Noam pulled him into his arms, wrapping him tightly against his chest. He kissed his ear, but said nothing as he ran his hands over Kasey's back.

Kasey tried to hold it back, but it was the first time he'd ever had anyone hold him like this after he told them his story. Even back when he was younger, people would give him a tight grip on the shoulder, a pat on the back, a sympathetic look, but no one held him. It was his undoing. Tears fell harder than they had in years, all the pain, anger, regret, and sadness flowing out of him.

He didn't know how long Noam held him. It seemed like hours, but was probably only minutes. When Kasey finally pulled back, he was exhausted emotionally. He wiped his eyes with the sleeve of his shirt before looking at Noam. "I'm sorry. I've never lost it like that when I've told anyone."

Noam smiled. "I'm guessing you haven't told very many, and that you've always had to have your guard up. You don't have to be strong for me, Kase. You went through hell, and the things that you were forced to face at such a young age, well, it's amazing you've turned into the man you have."

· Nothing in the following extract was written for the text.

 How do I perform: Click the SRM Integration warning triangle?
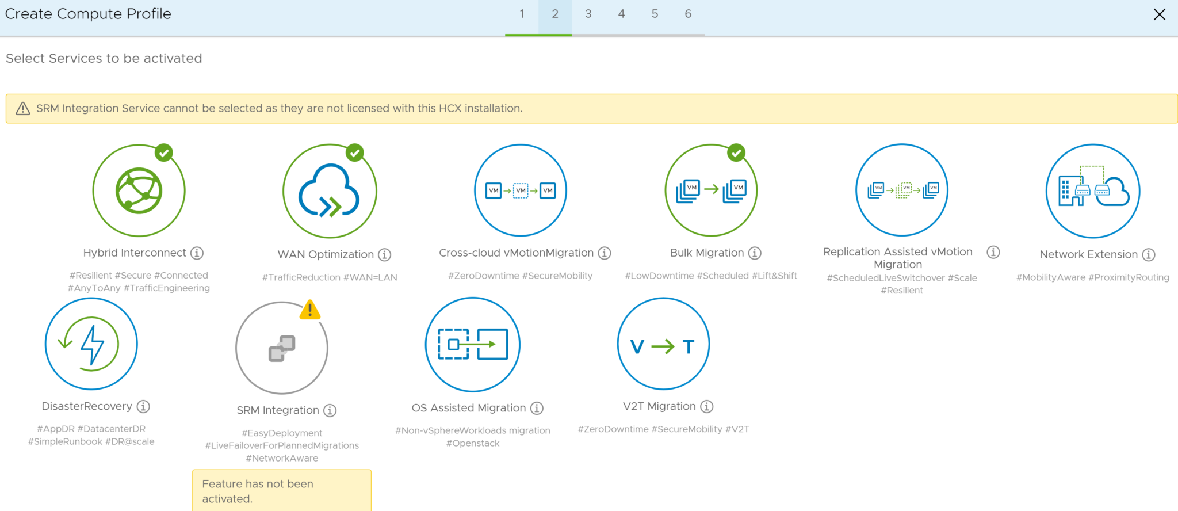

Kasey shrugged, acting as if it wasn't a big deal. Noam didn't know the truth. He didn't know that Bryon had asked him to live with him so he could join the team that Bryon worked with. The way he'd dealt with his past was by protecting the innocent now. Vengeance was his, and each sting he did, he thought about his sister and dedicated each slice of his knife to her and all the victims like her. "I try not to look back too often," he lied.

"I wish I'd been the cop who handled your case." Noam stood.

"Then you'd be way too old for me to kiss." Kasey stood, sliding his hand behind Noam's head, combing his fingers through his hair as he kissed him. He needed to feel Noam's touch, feel the burn that lit inside his stomach when they kissed. After telling his story, he needed to feel alive.

Noam didn't let him down, kissing him back hard, sliding his hands around him and holding him as if their lives depended on it. The kiss was so much more than the others they'd shared, at least it felt that way to Kasey. Maybe it was because his emotions were so raw, but it was as if things were shifting between them, their relationship slowly coming together, becoming something more than just dating, something more than just testing the waters, it was almost like the commitment to each other was snapping into place, binding them together.

When Noam finally broke the kiss, he rested his forehead against Kasey's. "You've told me your past, now it's time I tell you mine and let you know the secrets I keep." He kissed Kasey again. "When I tell you everything, if it's too much, I'll understand. If you can't be with me—"

"Hey, it's okay. I'm not going anywhere, okay? Nothing is going to scare me away." Kasey stared at him. "I have more to tell you too. Stuff that could affect us now."